Comments, EdgeNotes, In Focus

Dentists, the NHS, and Covid

In April, one of my tooth fillings came out. When I called the dentist, they explained there were no appointments, because of the pandemic.

 

Steve Latham

 

I didn’t blame them. Dentists are always vulnerable to respiratory diseases. So, while bending over patients’ gaping mouths, Covid puts them especially at risk.

I was told to take painkillers, and contact them if I couldn’t cope. As it happened, I was fine. But I learned  that 19 million fewer dental treatments were offered during the crisis.

However, this illustrates the impact Coronavirus has had on UK health services. For example, 2.5 million people have not been screened, tested or treated for cancer.

Protection of staff, redirection of resources, and administrative overload, have caused delays for all medical departments.

The number of deaths from Covid also don’t tell everything. There are also deaths, from other causes, due to the effect of the virus on the NHS.

The total number, combining both Covid and other-related deaths, clinically termed ‘excess mortality’, has been over 56, 000.
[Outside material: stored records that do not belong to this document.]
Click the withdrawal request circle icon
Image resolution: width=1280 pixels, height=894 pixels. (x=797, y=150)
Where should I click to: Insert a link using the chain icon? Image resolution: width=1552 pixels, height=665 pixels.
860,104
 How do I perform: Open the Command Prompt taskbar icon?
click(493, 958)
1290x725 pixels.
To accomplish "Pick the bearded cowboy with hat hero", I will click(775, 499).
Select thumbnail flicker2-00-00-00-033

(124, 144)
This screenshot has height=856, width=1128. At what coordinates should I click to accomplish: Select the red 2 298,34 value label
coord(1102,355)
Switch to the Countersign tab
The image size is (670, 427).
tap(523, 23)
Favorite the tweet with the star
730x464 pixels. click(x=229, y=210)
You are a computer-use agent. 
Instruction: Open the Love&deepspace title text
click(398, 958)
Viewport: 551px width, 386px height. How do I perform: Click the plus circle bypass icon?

My tooth was OK, but now it seems my teeth are crumbling. One broke off, while I was flossing – which I’m supposed to do to protect my teeth!

And another snapped off, while eating a sandwich, with my daughter at a (socially distanced) assignation in a local park!

Perhaps it’s old age? Or maybe it’s due to all that sugar I’ve eaten, usually in the form of chocolate, through my whole life?

An icebreaker exercise I like to suggest, when I’m leading small group discussions, is: what was your favourite food when you were a child?

It helps loosen people up, for when the session actually kicks off. My answer is easy: chocolate porridge!

When I was a kid, I was so fussy about eating, that the only way my mum could get me to eat porridge for breakfast, was to add cocoa powder and (lots of) sugar!

This set a pattern for the following decades, and only gradually now am I weaning myself off the sweet stuff.

It’s often said that if sugar was discovered today, it would be banned, both because of its effect on our health, and its addictive power.

It is also a legacy of our imperial history, cultivated by slaves in the Caribbean. Likewise for cocoa: grown in Ghana, but processed lucratively here in Blighty.

This combination of sugar and chocolate has proved a dangerous mix, producing the distinctive diseases of affluence: tooth decay, heart disease, and obesity.

When I heard the cost of my dental treatment I was shocked. But I realise that, although I don’t get free treatment because I’m working, it is still subsidised.

Previously, the dentist referred me to a private clinic, because they had a better microscope. The cost there was three-times as much; which I wouldn’t have to pay, if the NHS was properly funded.

Many hope Covid-19 will prompt a rethink of how we support our health and welfare services. How likely is that, really?